In Disconnect, the usually very funny Jason Bateman plays a career obsessed lawyer who is unaware that his son is being cyber bullied. Speaking with the Wall Street Journal, he talks about taking on a dramatic role, how he manages to get himself emotional, and what he surprisingly thought was the most difficult part of shooting the film.
On why he went against his typical roles by starring in Disconnect, Bateman admits he wanted to embrace something different. He explains, “I’m not invited to do a whole lot of dramatic stuff, so it’s great to take these opportunities when they are brought to me. I’d love to do a lot more of it. The kind of comedy that I am drawn to seems to live pretty close to drama—it’s not super broad. So it’s nice to be able to cross over into a dramatic moment in a scene. Disconnect doesn’t jump into comedy very often. I guess I’m drawn to stuff that feels like something you can see or feel or experience in your everyday life whether it be comedic or dramatic—not too far from the middle.”
In fact, he feels better prepared for doing emotional scenes at this point in his career because he has an easy way to access his feelings — his kids. He points out, “Doing emotional scenes has become a whole lot easier since I’ve had kids. It’s turned me into a real softie. I make sure I have my iPhone nearby and about five minutes before we start shooting I’d just scroll through pictures of my kids. And sometimes you can get emotional thinking about great things with them, and sometimes you have to trick yourself into thinking about awful things, which is a horrible thing to have to put your heart and mind through. But it’s a quick way to do it.”

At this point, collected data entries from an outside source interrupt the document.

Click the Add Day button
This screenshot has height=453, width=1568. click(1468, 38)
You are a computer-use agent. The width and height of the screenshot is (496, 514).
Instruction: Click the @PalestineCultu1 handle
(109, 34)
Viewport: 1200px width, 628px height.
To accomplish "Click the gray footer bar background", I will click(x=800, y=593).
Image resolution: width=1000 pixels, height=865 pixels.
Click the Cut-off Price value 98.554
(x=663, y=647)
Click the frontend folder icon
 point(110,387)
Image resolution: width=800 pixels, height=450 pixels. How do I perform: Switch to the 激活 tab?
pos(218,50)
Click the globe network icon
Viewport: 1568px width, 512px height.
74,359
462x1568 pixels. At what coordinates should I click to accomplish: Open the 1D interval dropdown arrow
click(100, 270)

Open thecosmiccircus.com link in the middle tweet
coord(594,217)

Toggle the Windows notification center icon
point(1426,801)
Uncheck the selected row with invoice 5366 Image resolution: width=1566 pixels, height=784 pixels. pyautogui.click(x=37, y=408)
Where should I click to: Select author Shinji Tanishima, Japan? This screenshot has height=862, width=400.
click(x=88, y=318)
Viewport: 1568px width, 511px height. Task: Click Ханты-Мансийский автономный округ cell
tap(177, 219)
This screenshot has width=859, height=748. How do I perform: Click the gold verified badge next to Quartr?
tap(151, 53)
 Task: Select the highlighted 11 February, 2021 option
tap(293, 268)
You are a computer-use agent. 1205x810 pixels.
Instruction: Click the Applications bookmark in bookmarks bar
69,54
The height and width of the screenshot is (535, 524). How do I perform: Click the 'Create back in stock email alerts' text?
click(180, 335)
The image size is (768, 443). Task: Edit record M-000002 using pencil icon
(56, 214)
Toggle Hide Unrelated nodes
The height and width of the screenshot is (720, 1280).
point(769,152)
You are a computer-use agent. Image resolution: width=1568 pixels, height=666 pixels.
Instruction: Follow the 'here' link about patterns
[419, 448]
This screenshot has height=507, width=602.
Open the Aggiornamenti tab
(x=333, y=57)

Now if getting emotional isn’t difficult for him, what is? Bateman actually says the texting scenes were quite difficult — but thankfully he had help. He says. “There was a prop guy off camera with his computer, and you create a real-time conversation. If there was a lot of typing—and I am not good at typing—they had another guy on the set who programs the computer so no matter what key on the keyboard you hit the correct sentence comes out.”
Disconnect opens in limited release on April 12.